**Exercise description**
An exact copy of the listing is what is needed here; write it out in full.

= Beginning of Section =

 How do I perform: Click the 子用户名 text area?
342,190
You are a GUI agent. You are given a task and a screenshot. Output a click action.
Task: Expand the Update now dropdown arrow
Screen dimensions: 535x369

= End of Section =

**Solution to this problem**
 How do I perform: Click the 子用户名 text area?
342,190
You are a GUI agent. You are given a task and a screenshot. Output a click action.
Task: Expand the Update now dropdown arrow
Screen dimensions: 535x369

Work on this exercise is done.